## Direction
Write out the items from the very start down through the line containing "click(x=721, y=386)", replacing "bell" with "alarm" and keeping everything else the same.

-- Begin Dataset extract --

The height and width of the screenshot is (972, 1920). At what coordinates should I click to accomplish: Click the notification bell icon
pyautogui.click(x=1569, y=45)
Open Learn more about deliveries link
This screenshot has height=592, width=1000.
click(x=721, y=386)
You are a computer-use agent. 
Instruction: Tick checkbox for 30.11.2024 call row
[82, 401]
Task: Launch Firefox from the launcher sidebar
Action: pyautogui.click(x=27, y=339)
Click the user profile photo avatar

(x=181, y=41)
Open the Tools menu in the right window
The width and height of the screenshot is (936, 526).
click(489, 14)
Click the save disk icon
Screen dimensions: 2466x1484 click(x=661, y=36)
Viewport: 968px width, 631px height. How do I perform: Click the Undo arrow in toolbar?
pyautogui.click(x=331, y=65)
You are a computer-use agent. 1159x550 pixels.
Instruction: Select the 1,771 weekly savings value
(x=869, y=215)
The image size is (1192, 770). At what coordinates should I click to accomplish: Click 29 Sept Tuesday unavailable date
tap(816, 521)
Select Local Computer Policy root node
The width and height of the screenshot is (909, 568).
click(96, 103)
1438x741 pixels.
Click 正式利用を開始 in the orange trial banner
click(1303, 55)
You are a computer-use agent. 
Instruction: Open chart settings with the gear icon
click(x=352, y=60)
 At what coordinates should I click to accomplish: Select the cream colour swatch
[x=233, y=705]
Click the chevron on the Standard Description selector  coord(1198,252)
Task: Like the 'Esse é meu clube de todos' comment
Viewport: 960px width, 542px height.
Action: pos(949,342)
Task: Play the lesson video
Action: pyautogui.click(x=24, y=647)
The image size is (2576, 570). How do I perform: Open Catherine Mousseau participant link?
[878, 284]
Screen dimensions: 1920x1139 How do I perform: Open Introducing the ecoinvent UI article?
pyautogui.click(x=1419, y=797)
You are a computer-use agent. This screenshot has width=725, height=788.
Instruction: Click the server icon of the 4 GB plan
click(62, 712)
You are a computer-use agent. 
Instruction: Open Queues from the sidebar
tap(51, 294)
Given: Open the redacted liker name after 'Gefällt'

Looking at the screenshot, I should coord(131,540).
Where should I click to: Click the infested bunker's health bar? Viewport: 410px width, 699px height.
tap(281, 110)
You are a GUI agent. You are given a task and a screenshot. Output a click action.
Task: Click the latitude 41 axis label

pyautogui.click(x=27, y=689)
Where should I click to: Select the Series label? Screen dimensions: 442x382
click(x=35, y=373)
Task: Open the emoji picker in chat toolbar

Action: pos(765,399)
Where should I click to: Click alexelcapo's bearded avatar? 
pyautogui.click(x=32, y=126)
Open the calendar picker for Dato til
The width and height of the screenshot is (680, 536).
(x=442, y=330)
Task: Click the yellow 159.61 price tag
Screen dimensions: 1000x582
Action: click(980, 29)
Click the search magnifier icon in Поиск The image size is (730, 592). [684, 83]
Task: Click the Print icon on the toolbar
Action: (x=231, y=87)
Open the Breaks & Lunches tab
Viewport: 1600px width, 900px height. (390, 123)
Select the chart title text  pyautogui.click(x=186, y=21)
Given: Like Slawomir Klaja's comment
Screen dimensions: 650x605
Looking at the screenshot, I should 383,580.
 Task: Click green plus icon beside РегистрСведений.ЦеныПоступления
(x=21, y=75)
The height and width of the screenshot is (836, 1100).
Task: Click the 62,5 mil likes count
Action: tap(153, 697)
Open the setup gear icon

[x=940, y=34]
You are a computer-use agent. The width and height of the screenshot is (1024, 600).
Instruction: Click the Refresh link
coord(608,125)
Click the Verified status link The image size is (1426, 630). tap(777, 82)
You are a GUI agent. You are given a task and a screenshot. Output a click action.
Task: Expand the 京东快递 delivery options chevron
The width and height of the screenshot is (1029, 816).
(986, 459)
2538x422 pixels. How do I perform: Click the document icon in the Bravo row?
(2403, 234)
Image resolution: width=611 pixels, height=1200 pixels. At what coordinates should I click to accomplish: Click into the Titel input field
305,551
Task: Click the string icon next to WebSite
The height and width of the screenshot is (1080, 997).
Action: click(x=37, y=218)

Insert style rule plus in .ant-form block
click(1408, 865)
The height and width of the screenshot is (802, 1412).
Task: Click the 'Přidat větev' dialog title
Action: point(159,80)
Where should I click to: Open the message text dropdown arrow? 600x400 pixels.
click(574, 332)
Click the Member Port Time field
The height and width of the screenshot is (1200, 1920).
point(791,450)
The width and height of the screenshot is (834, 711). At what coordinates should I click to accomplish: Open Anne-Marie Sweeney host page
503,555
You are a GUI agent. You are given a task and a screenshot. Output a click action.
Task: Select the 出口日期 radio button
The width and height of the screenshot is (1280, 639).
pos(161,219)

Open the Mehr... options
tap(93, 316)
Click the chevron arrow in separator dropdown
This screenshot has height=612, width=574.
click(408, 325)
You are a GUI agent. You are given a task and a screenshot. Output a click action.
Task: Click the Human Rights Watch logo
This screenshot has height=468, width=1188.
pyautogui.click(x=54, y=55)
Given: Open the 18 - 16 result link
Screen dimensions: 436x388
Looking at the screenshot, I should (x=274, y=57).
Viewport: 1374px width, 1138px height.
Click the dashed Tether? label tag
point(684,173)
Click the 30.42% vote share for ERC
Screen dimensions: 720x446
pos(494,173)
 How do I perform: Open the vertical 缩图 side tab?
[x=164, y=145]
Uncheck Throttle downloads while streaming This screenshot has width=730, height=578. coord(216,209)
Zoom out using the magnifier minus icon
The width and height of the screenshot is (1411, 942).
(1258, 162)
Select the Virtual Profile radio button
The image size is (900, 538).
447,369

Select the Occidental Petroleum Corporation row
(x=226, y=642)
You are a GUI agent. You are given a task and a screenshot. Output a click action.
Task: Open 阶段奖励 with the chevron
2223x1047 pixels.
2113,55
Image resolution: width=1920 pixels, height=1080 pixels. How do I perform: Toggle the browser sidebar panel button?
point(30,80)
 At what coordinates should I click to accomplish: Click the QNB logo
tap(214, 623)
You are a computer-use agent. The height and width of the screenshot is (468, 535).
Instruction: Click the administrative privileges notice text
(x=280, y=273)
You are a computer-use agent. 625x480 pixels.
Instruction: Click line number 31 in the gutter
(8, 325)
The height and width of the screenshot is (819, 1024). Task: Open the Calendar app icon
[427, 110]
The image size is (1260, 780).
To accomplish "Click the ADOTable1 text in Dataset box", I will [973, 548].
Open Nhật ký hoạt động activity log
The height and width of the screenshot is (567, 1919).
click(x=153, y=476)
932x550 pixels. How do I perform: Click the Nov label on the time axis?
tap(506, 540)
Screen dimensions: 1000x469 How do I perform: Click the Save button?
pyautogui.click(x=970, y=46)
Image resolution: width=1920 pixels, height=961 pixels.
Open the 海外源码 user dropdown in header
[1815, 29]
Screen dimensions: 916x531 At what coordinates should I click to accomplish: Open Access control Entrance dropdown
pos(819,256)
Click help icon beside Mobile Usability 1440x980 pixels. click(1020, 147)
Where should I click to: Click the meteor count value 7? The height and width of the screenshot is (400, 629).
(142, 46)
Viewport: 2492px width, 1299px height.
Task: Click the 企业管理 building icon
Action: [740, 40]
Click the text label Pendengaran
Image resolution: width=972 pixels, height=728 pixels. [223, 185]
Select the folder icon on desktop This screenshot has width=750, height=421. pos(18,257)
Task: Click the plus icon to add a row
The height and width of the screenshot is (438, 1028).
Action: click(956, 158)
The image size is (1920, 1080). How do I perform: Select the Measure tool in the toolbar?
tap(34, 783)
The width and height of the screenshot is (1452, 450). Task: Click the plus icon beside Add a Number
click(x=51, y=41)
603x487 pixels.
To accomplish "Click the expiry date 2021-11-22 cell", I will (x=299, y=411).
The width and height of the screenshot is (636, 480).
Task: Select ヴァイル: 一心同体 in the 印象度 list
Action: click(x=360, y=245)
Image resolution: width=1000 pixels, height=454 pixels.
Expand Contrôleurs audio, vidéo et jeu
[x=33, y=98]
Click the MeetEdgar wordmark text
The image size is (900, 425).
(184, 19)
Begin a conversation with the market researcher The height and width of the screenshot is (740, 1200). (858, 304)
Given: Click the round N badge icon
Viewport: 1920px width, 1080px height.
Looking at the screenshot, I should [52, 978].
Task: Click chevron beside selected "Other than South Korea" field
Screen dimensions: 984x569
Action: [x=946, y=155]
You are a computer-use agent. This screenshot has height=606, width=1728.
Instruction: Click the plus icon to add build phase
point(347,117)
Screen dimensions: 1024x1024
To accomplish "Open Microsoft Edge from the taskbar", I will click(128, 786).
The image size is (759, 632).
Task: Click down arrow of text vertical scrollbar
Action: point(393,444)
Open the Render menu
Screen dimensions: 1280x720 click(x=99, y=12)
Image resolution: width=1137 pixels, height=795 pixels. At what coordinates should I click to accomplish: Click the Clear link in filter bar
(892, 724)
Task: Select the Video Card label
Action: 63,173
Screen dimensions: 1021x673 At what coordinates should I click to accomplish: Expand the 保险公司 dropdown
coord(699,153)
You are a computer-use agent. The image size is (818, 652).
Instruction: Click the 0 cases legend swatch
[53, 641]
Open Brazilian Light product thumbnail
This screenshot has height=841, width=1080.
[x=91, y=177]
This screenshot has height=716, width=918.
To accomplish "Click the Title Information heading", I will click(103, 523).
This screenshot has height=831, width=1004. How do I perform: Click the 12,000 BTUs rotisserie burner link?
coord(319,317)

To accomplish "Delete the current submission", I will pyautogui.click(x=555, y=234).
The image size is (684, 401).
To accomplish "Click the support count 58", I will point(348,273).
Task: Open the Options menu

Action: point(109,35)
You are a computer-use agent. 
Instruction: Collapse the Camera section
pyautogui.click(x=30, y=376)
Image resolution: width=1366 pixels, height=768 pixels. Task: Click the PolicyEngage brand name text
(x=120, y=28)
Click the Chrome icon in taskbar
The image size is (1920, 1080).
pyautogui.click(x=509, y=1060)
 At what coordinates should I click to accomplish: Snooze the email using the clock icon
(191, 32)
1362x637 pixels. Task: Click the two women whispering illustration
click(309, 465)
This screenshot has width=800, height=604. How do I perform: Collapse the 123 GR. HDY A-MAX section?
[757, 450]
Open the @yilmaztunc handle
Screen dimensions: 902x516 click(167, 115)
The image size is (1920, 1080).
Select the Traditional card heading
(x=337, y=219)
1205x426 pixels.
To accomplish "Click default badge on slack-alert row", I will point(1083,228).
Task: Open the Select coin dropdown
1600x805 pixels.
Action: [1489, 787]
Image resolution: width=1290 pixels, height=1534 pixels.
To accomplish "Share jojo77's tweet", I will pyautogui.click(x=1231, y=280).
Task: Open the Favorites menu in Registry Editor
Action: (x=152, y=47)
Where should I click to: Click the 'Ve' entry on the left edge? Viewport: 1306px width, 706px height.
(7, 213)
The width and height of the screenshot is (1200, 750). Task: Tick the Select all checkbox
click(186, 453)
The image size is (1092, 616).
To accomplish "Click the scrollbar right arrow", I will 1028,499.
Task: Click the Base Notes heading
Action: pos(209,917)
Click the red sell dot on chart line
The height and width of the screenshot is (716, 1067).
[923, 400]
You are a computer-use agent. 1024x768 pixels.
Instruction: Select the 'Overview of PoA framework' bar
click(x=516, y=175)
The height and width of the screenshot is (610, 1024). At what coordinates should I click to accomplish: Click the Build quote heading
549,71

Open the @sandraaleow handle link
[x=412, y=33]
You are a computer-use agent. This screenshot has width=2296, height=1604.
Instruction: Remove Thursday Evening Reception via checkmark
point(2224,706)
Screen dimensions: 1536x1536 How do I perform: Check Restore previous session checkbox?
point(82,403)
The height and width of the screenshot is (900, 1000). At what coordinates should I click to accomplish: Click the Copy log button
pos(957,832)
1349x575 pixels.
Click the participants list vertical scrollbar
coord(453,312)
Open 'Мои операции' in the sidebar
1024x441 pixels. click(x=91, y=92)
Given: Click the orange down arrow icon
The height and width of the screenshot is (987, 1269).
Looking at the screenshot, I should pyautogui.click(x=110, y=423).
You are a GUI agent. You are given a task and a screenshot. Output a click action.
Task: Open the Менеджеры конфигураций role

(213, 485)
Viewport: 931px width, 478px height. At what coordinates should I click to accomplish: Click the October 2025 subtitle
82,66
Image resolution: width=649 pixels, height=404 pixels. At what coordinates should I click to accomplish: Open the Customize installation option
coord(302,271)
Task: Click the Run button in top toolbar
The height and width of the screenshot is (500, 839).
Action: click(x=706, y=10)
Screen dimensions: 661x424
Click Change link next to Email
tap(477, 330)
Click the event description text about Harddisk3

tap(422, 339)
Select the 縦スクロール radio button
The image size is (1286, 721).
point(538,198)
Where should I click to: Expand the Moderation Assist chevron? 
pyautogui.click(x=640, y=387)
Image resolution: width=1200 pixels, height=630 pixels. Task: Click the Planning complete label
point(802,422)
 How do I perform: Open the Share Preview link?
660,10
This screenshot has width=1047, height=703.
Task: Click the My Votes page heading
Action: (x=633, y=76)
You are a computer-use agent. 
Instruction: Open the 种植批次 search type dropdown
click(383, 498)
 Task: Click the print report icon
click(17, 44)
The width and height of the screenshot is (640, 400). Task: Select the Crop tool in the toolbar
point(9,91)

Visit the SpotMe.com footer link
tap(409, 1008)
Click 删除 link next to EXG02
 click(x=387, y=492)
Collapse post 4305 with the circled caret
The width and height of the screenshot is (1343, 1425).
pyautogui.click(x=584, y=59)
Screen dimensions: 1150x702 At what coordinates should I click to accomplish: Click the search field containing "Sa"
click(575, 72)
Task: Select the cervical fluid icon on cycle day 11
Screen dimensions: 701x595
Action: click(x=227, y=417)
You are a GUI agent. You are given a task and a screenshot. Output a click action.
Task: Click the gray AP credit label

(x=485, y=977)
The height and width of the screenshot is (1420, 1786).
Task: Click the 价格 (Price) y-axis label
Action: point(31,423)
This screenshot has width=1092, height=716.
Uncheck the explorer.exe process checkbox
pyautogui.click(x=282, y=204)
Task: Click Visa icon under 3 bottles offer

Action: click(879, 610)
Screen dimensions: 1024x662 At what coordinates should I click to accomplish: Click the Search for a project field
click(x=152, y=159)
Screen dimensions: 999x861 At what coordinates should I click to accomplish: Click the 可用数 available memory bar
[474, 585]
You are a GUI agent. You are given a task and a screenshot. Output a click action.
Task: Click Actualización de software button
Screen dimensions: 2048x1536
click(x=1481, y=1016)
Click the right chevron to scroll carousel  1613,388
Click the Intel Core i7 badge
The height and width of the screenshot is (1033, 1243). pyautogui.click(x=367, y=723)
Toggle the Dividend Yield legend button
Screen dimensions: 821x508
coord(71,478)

-- End Dataset extract --

## The completed task
The height and width of the screenshot is (972, 1920). At what coordinates should I click to accomplish: Click the notification alarm icon
pyautogui.click(x=1569, y=45)
Open Learn more about deliveries link
This screenshot has height=592, width=1000.
click(x=721, y=386)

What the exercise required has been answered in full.